Brief = Copy out the lines of the listing below verbatim, from the line with "Open the Red Bull logo avatar" through the last line of the listing.

Excerpted data =
((

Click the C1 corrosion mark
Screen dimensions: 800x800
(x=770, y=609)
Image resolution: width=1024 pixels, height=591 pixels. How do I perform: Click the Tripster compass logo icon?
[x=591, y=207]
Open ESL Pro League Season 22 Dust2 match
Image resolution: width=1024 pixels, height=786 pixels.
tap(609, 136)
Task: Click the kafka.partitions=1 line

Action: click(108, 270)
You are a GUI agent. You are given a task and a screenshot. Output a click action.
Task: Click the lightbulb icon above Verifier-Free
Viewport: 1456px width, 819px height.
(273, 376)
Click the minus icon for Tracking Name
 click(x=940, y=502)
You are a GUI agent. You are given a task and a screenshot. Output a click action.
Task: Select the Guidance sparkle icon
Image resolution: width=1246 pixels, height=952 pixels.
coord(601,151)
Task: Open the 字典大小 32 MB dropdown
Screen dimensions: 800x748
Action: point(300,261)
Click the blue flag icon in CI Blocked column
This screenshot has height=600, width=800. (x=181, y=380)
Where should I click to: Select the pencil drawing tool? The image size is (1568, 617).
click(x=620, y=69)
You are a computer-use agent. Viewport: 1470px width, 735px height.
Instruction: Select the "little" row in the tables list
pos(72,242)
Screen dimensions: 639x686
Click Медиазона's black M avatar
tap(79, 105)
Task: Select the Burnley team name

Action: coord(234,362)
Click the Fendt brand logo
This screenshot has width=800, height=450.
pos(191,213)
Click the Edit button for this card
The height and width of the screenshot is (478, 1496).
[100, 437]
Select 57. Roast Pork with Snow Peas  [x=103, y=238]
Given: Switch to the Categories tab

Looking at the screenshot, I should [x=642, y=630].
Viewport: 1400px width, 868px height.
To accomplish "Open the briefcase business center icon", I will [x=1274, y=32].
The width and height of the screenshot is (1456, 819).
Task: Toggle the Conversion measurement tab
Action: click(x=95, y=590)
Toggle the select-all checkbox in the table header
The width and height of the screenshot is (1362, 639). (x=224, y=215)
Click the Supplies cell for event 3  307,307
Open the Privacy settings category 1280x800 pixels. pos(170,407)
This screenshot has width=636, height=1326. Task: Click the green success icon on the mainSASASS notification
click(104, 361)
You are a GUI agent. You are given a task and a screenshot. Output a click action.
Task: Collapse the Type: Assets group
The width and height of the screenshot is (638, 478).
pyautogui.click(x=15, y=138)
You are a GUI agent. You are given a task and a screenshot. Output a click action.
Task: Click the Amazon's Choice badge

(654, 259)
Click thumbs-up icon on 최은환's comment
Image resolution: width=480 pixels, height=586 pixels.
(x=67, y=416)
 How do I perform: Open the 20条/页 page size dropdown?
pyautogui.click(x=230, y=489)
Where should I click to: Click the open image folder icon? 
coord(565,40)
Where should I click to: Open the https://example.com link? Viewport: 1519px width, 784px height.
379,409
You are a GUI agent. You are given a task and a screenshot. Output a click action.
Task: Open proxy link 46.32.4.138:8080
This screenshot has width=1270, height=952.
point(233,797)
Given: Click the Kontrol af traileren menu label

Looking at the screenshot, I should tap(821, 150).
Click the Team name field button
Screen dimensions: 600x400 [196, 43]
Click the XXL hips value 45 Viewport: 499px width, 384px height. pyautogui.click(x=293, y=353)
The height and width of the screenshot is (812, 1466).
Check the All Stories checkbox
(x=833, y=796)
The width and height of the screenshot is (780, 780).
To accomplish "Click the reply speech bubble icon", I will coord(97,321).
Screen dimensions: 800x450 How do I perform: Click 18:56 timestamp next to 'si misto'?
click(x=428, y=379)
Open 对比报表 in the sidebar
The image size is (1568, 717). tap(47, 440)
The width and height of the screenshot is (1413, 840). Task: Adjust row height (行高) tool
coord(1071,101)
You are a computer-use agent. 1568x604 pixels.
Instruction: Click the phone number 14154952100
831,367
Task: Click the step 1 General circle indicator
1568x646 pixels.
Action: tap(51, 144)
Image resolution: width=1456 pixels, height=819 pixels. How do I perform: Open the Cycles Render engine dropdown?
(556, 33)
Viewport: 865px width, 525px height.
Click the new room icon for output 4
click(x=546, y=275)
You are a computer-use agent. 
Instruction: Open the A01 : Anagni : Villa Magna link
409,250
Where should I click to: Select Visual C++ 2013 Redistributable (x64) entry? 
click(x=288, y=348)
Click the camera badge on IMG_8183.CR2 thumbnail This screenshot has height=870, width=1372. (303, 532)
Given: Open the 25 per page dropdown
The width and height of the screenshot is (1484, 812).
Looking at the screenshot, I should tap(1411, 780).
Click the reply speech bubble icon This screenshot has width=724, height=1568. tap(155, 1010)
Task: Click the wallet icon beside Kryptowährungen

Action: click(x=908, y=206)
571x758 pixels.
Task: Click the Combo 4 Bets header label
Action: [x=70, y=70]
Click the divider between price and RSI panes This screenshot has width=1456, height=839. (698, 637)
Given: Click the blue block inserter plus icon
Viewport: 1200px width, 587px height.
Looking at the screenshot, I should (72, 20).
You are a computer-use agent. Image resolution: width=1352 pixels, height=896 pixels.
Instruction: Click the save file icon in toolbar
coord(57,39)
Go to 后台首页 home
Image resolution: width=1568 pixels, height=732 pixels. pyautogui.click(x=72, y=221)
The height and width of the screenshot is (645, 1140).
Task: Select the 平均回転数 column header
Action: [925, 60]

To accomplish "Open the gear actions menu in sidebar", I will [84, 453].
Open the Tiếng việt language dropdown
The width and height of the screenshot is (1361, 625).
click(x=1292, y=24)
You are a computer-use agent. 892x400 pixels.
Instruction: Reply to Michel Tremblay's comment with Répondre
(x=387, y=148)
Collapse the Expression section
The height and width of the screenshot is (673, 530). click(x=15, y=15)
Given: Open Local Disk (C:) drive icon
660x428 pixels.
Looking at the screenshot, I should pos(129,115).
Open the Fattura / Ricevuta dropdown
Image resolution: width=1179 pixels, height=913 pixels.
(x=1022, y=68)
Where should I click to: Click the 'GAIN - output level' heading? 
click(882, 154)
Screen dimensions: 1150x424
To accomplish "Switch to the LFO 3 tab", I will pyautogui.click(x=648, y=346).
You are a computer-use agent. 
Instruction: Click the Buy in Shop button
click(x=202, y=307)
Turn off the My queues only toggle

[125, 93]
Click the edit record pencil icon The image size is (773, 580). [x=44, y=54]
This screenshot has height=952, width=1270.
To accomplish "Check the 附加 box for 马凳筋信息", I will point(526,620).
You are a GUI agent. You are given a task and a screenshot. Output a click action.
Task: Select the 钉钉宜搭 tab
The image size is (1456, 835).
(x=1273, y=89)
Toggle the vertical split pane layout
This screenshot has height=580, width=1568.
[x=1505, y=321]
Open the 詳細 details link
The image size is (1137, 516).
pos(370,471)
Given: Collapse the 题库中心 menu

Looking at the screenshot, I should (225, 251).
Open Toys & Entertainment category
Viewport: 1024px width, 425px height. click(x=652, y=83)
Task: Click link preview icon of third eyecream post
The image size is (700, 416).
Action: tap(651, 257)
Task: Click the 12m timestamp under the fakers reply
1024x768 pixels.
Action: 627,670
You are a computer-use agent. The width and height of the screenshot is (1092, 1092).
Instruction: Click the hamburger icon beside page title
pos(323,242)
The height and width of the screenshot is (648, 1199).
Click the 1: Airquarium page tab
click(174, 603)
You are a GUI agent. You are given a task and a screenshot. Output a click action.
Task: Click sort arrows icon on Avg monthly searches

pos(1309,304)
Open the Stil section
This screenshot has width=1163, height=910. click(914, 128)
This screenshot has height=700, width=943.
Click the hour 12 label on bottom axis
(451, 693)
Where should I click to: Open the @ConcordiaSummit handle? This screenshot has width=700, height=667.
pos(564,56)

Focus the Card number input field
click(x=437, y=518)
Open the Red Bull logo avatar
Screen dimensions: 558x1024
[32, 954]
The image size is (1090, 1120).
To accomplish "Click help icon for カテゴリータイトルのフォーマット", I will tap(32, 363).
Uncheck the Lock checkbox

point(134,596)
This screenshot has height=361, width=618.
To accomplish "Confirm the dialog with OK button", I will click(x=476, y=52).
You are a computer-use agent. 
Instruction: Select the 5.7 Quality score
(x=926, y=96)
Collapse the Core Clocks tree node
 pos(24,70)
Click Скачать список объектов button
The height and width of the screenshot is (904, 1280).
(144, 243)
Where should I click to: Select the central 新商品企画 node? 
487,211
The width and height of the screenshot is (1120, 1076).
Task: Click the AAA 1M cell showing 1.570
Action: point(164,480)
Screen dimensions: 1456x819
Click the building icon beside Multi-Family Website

))

Task response =
Open the Red Bull logo avatar
Screen dimensions: 558x1024
[32, 954]
The image size is (1090, 1120).
To accomplish "Click help icon for カテゴリータイトルのフォーマット", I will tap(32, 363).
Uncheck the Lock checkbox

point(134,596)
This screenshot has height=361, width=618.
To accomplish "Confirm the dialog with OK button", I will click(x=476, y=52).
You are a computer-use agent. 
Instruction: Select the 5.7 Quality score
(x=926, y=96)
Collapse the Core Clocks tree node
 pos(24,70)
Click Скачать список объектов button
The height and width of the screenshot is (904, 1280).
(144, 243)
Where should I click to: Select the central 新商品企画 node? 
487,211
The width and height of the screenshot is (1120, 1076).
Task: Click the AAA 1M cell showing 1.570
Action: point(164,480)
Screen dimensions: 1456x819
Click the building icon beside Multi-Family Website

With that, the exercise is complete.